[What you need to do]:
1 - In the passage on heterosexism, what approval rating did Johanna Sigurdardottir have when she became prime minister of Iceland?
2 - Summarize the passage on heterosexism in two sentences.
3 - Carry on writing the passage on heterosexism from the point where it stops.

[Passage to read]:
----------

Iceland Leads the Way

Johanna Sigurdardottir just might be the first openly lesbian politician to serve as a country’s political leader (we don’t always know the sexual orientation of our political leaders!).  She was sworn in as prime minister of Iceland on February 1, 2009.  Her sexual orientation appears to be a non issue in the country, even though her partner is listed on the parliament’s website.  At the time she became prime minister she was the most popular politician in the country, enjoying a 73% approval rating.

Heterosexism

Heterosexism refers to an often-institutionalized assumption held by society that everyone is, or should be, heterosexual.  Heterosexuality is seen as inherently superior and preferable to all other sexual orientations.  Heterosexism, which can be subtle as well as blatant, serves to silence and erase the lives of those who identify as lesbian, gay, bisexual and transgender, so that positive images of LGBT culture become difficult to find, if not invisible.  Living in a climate where one’s sexual orientation or gender identity is consistently devalued or maligned serves to further isolate lesbian, gay, bisexual and transgender individuals.

What is Heterosexual Privilege? 

Living without ever having to think twice, face, confront, engage, or cope with anything on this page.  Heterosexuals can address these phenomena but social/political forces do not require them to do so.

----------

[Given data]:
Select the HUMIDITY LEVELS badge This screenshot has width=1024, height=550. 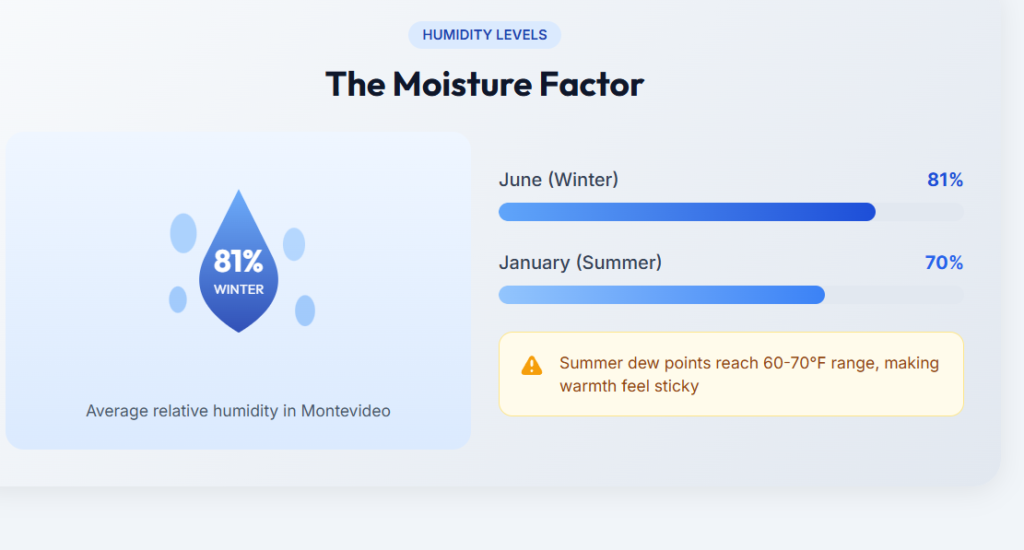pos(485,35)
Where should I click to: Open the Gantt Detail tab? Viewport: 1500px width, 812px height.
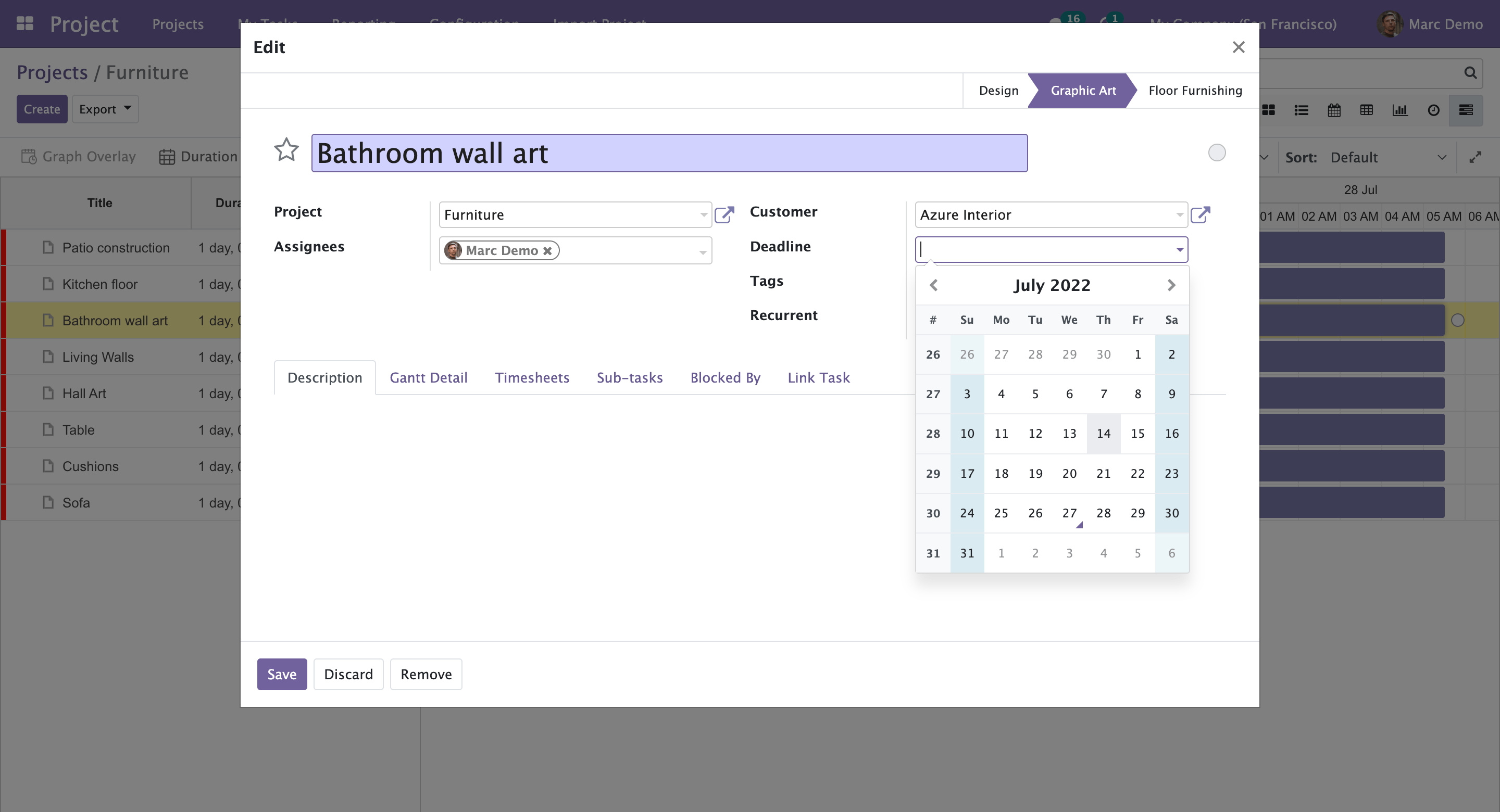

----------

[Outputs by task]:
1 - A 73% approval rating.

2 - Johanna Sigurdardottir, sworn in as Iceland's prime minister on February 1, 2009, may be the first openly lesbian politician to lead a country, and her sexual orientation appears to be a non issue there. Heterosexism is the often-institutionalized assumption that everyone is or should be heterosexual, which silences and isolates LGBT people, while heterosexual privilege means living without ever having to confront these issues.

3 -
Not questioning your normalcy; sexually and culturally:

  • Having role models of your gender and sexual orientation
  • Learning about romance and relationships from fiction, movies and television
  • Having positive media images of people with whom you can identify

Validation from the culture in which you live:

  • Living with your partner and doing so openly
  • Talking about your relationships, or what projects, vacations, and family plans you and your lover/partner are creating
  • Expressing pain when a relationship ends from death or separation, and having other people notice and tend to your pain
  • Receiving social acceptance by neighbours, colleagues, and good friends
  • Not having to hide and lie about women/men-only activities
  • Dating the person of your desire in your teen years
  • Working without always being identified by your sexual orientation (e.g., you get to be a farmer, bricklayer, artist, etc., without being labeled the heterosexual farmer, etc.)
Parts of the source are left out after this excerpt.